Etiology of Severe Acute Respiratory Infections, Bangladesh, 2017

Md R. RahamanComments to Author , Karen A. Alroy, Chris A. Van Beneden, Michael S. Friedman, Erin D. Kennedy, Mahmudur Rahman, Arunmozhi Balajee, A.K.M. Muraduzzaman, Tahmina Shirin, Meerjady S. Flora, and Eduardo Azziz-Baumgartner
Author affiliations: The University of Adelaide, Adelaide, South Australia, Australia (M.R. Rahaman); Institute of Epidemiology, Disease Control, and Research, Dhaka (M.R. Rahaman, A.K.M. Muraduzzaman, T. Shirin, M.S. Flora); Centers for Disease Control and Prevention, Atlanta, Georgia, USA (K.A. Alroy, C.A. Van Beneden, M.S. Friedman, E.D. Kennedy, A. Balajee, E. Azziz-Baumgartner); icddr,b, Dhaka, Bangladesh (M.R. Rahman)

Cite This Article


In April 2017, surveillance detected a surge in severe acute respiratory infections (SARI) in Bangladesh. We collected specimens from SARI patients and asymptomatic controls for analysis with multipathogen diagnostic tests. Influenza A(H1N1)pdm09 was associated with the SARI epidemic, suggesting that introducing vaccines and empiric antiviral drugs could be beneficial.

In April 2017, the Institute of Epidemiology Disease Control and Research (IEDCR) in Bangladesh noted an 89% increase in severe acute respiratory infections (SARI) compared with April 2016 through the National Influenza Surveillance Bangladesh (NISB) at 10 tertiary-care hospitals. During April 10–June 21, 2017, we conducted a case–control study to ascertain the cause of the outbreak and its associated risk factors.
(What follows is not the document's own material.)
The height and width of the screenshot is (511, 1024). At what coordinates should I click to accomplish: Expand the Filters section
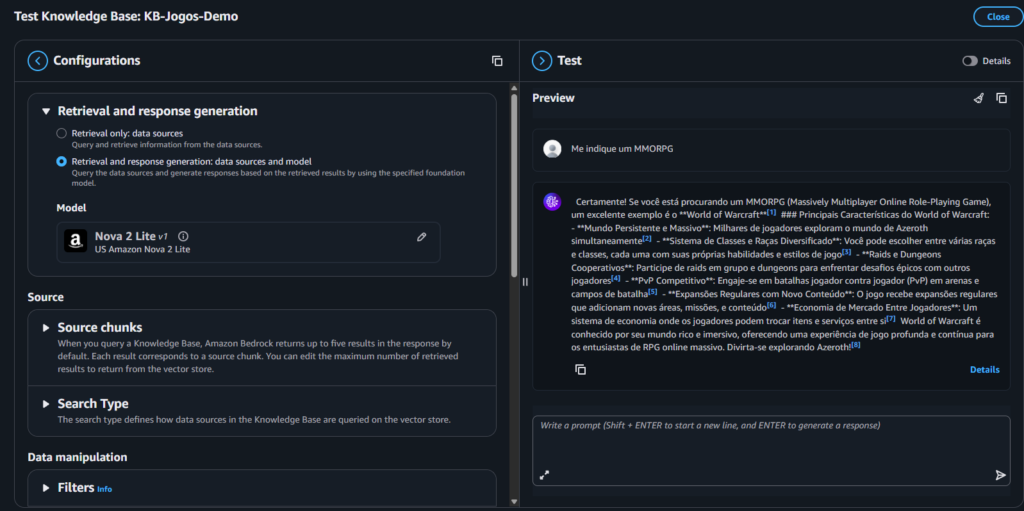coord(46,488)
We defined a SARI case as acute respiratory illness in a patient within 10 days of onset, with history of fever and cough, and requiring hospitalization (1). We sought to enroll all adults >18 years of age who were admitted to NISB hospitals with SARI. Staff screened patients for eligibility, obtained written informed consent, surveyed participants about demographics, and took combined nasal and throat swab samples. Patients who died in hospital wards before enrollment were ineligible. Within 2 days of case-patient enrollment, staff enrolled 2 asymptomatic controls, identified by convenience from the same hospitals’ outpatient clinics, surveyed them, and took combined nasal and throat swab samples. Patients who had fever or respiratory symptoms in the previous 14 days were ineligible to serve as controls. Swab specimens from case-patients and controls were tested for viral, bacterial, and fungal nucleic acids using FTD Respiratory pathogens 33 real-time reverse transcription PCR (Fast Track Diagnostics,

We examined the association between SARI case-status and sociodemographic characteristics, preexisting conditions, and pathogens detected through multivariate logistic regressions. The investigation was judged to be public health action by the institutional review boards of the IEDCR and US Centers for Disease Control and Prevention (approval no. IEDCR/IRB/2016/17).


Participant enrollment in study of etiology of severe acute respiratory infections and influenza activities in Bangladesh, April–June, 2017. A) Enrollment of adults with severe acute respiratory infections (SARI) and their corresponding controls. B) Influenza activities, study (April 10−June 21) and national surveillance (April–June). Percentages might not sum to 100 because of rounding.

Figure. Participant enrollment in study of etiology of severe acute respiratory infections and influenza activities in Bangladesh, April–June, 2017. A) Enrollment of adults with severe acute respiratory infections (SARI) and their...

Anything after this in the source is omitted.